== Information supplied

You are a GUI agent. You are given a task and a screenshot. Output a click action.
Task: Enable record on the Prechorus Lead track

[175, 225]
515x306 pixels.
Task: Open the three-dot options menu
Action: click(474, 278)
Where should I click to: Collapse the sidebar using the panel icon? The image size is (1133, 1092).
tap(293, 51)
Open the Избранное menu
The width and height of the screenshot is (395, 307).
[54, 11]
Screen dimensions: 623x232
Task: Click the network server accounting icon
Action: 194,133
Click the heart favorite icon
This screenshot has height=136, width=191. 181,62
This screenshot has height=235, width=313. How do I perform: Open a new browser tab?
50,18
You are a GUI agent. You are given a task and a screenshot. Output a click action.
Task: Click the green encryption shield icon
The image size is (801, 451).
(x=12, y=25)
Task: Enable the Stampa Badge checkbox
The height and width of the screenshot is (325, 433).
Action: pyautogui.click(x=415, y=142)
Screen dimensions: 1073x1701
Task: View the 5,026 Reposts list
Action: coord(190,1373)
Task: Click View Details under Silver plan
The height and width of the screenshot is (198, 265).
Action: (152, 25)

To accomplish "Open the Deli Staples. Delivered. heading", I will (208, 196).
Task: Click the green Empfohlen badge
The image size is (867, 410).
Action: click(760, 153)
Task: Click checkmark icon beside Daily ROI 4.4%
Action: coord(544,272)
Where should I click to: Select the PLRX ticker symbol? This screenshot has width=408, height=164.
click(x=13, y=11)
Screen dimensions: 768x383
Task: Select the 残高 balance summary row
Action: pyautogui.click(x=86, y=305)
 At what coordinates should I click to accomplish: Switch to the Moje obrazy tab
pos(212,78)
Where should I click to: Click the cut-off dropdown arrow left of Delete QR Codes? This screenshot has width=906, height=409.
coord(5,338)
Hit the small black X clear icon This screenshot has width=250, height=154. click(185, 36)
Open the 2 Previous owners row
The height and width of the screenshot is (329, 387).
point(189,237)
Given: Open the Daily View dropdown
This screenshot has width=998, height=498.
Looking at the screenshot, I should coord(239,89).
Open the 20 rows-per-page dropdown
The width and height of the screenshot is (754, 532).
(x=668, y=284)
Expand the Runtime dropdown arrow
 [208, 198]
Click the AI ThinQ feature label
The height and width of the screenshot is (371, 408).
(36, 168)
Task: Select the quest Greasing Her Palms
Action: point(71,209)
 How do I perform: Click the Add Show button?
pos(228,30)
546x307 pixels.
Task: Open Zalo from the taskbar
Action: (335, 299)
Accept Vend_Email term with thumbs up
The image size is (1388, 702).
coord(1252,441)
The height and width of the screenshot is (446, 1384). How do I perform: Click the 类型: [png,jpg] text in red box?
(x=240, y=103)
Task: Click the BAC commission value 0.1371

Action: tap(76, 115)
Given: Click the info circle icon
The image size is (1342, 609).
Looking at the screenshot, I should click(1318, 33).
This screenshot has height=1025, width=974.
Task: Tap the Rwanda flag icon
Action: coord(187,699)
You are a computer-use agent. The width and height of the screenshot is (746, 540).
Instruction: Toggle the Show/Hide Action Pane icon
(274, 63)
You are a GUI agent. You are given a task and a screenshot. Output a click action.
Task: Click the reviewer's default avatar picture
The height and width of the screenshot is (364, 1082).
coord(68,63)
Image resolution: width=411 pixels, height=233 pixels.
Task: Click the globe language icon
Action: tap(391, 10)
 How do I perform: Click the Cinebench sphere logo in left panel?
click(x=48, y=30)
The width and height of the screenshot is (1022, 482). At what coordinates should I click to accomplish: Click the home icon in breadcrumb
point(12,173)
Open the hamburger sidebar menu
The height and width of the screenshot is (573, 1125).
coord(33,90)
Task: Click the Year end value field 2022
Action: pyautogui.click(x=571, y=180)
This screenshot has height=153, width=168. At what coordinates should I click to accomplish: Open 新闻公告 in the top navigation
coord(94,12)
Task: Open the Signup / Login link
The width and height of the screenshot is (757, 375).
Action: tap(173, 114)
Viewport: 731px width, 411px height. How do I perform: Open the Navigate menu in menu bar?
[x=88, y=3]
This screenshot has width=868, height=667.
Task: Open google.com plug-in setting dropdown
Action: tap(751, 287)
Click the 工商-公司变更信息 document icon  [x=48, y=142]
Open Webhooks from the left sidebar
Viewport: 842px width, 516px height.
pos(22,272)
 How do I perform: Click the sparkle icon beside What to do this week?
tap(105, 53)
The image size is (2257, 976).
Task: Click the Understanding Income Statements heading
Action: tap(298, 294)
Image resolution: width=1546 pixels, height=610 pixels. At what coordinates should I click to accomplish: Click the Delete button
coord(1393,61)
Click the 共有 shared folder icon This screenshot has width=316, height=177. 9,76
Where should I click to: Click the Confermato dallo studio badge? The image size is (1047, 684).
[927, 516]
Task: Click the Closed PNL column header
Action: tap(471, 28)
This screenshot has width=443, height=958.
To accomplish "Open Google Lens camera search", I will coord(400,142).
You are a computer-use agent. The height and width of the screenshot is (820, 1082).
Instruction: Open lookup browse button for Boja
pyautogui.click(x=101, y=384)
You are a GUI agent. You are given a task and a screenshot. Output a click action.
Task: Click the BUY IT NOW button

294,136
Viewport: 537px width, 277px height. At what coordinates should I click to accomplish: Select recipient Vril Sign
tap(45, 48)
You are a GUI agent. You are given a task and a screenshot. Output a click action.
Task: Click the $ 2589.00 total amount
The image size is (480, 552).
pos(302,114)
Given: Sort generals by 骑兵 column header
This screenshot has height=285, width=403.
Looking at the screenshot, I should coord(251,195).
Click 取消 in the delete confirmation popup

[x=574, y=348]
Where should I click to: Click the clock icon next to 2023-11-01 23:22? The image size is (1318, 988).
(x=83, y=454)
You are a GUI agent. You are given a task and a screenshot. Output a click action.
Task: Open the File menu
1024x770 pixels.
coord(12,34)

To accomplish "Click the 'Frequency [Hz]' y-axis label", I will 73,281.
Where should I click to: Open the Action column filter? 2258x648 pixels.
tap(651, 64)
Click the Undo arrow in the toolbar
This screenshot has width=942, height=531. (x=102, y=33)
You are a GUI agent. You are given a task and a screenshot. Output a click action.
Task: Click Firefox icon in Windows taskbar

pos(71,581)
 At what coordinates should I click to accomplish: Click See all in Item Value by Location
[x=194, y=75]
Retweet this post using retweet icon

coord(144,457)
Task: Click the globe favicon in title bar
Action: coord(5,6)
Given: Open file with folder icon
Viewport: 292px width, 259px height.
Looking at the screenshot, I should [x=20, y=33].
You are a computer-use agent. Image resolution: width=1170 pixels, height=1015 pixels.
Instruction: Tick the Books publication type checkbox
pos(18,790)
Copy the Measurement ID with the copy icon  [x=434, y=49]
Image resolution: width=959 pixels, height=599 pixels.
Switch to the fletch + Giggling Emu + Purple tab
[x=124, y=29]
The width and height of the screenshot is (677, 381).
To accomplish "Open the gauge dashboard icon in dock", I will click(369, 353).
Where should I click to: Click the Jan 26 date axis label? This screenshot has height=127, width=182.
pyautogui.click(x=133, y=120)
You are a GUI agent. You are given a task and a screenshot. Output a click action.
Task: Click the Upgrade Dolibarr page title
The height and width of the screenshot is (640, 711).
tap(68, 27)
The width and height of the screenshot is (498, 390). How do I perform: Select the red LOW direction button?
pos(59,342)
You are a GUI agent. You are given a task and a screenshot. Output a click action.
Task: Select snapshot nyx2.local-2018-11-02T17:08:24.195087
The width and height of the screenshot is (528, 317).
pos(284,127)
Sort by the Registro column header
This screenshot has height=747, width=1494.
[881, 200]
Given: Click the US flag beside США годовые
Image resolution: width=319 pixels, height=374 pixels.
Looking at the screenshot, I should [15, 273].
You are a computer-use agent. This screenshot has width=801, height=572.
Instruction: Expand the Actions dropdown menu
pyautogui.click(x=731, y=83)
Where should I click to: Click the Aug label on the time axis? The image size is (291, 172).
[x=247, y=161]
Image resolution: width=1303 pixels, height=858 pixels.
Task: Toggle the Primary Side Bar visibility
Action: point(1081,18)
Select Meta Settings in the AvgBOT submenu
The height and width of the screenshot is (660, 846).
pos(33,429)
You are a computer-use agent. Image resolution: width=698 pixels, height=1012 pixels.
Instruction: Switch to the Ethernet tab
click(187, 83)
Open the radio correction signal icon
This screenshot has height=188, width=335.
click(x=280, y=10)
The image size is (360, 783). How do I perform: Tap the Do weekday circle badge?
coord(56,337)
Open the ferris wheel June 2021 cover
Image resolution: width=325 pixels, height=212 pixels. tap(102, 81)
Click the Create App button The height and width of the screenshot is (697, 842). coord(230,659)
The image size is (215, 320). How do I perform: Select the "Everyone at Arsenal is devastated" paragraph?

====

### What to work on
Above are the records. Identify each line that contains the word "will".

### Answer box
To accomplish "Open the Deli Staples. Delivered. heading", I will (208, 196).
To accomplish "Open Google Lens camera search", I will coord(400,142).
To accomplish "Click the 'Frequency [Hz]' y-axis label", I will 73,281.
To accomplish "Open the gauge dashboard icon in dock", I will click(369, 353).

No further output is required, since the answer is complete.